# Event ID 7038 and 7000. Backup software causing problems



## Eclipse2003 (Apr 22, 2005)

These are the errors I have been getting. They have mostly been on Saturday mornings and they cause all of the PC's to not be able to access files on the server until they reboot. Here are the actual errors:

The BackupExecAgentBrowser service was unable to log on as .\Administrator with the currently configured password due to the following error: 
Logon failure: unknown user name or bad password. 

To ensure that the service is configured properly, use the Services snap-in in Microsoft Management Console (MMC).

AND

The Backup Exec Agent Browser service failed to start due to the following error: 
The service did not start due to a logon failure. 

The same errors occur for BackupExecNamingService, BackupExecDeviceMediaService, and Backup Exec Job Engine. 

Few things. When i went into services and looked at these three...under the log on tab they all have Log on as this account selected and administrator and a password. however, backup exec remote agent has Local system account selected. Could this be the problem?

the other thing is, I believe that the Veritas backup software may have come from the Iomega backup pro software we have. Could these two be conflicting? Should I uninstall the Veritas backup software? Or would that cause problems? Please help me out with this because it is getting really annoying. Thank you for your help.


----------



## jimscreechy (Jan 7, 2005)

HI Eclipse.

You are quite right about the different backup software conflicting or even more than one instance of the same software conflicting, or even conflicts between jobs if they are run simultaneously, but anyway. 

Depending on which backup software you use you will have different components which enable it to function. The browser engine for instance, allows the backup job to parse the directories on the server, locate and access files for backup. A browser agent can also be responsible for accessing files within a workgroup or domain. An remote 'Agent' engine may run on a different server to aid in the backup process so the files can be backed up if they are open or perhaps if they are mailboxes on an exchange server etc. The database engine will hold information about backup selections and the files they contain. The tape engine controls the actual backup device, maybe a DLt or DAT tape drive. The engines are essentially services that are installed on the server/host and it is very important that they have the correct credentials/permission assigned to them.

In practice, it is best to create an account specifically for backup purposes and give it administrative privileges. In general Engines should always be assigned admin rights because of the way they interact with the OS. In a domain environment they should have domain admin rights. Normally when you install he software you will be prompted to configure the backup software with an an account and usually the software will tell you this needs to be an administrator or system account. 

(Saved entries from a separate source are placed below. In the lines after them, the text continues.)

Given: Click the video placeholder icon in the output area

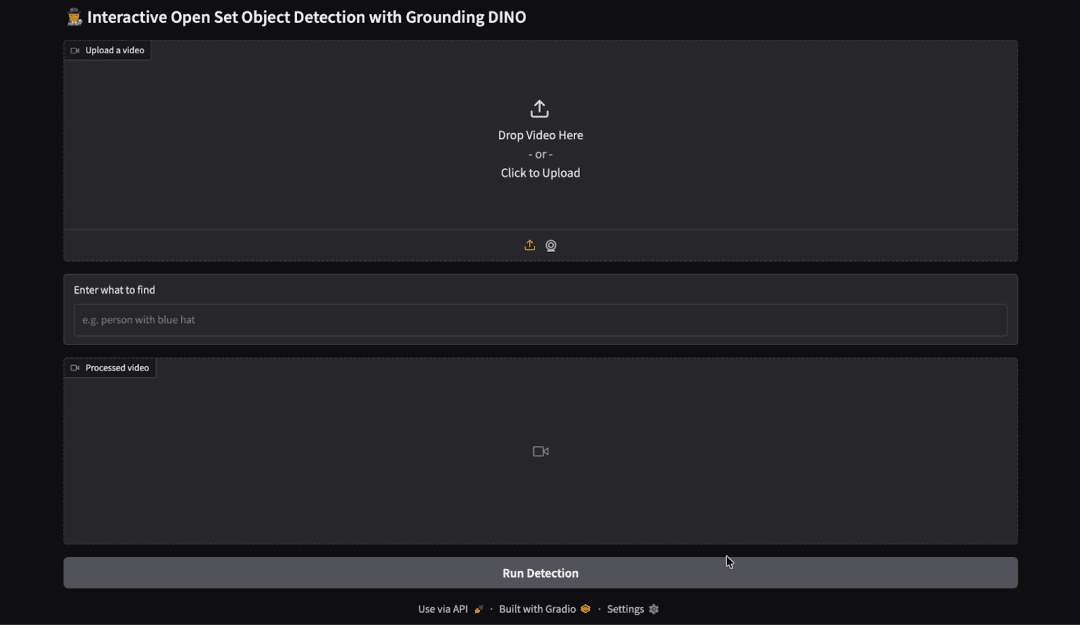Looking at the screenshot, I should [x=540, y=451].
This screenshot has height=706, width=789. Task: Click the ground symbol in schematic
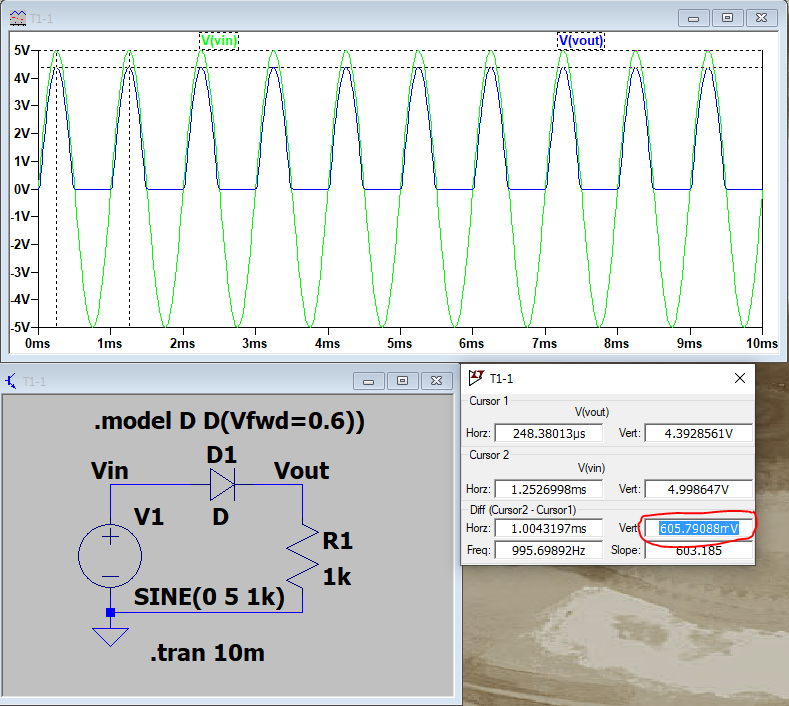tap(110, 636)
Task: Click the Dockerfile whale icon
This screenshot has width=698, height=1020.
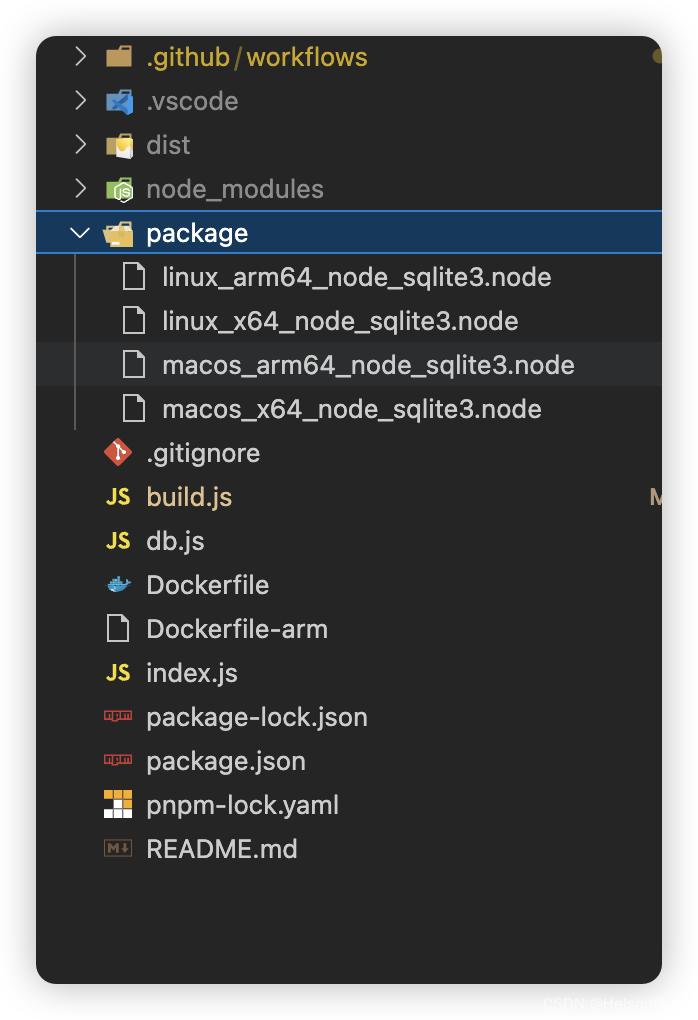Action: click(117, 585)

Long and short. If the account which is used to start the services (please also note the installation of backup software should be done under and administrative account) does not have the correct credentials to start a service you will get erros such as you have. Also if the incorrect username or password, the account is expired or disabled, or if for any other reasons the account not valid, the service will not start. 

This is an Example. Backup software worked perfectly till one day, then stopped. Why? The account was disabled -the backup account password had been prompted for change like a normal user account and of course eventually expired when this wasn't effected. The account was then locked. Though in fact no actual person was using the accout it was simply accessed by the backup software. So make sure you are aware of what you are doing.... Always RTFM, boring but necessary.

So, your error means you are gettin this response because your account is not vailid. Log on to the server using this account you probably won't be able to. REset the account try again. etc etc. You should be able to log on to the server using this account (providing it has logon locally rights.. which it will if it is admin) 

Finally you have not actually said which 2 versions of backup software you think you have... or have, but you know, if in doubt uninstall them both or at least the one. You should never have more that one running simultaneously.
hope this helps.


----------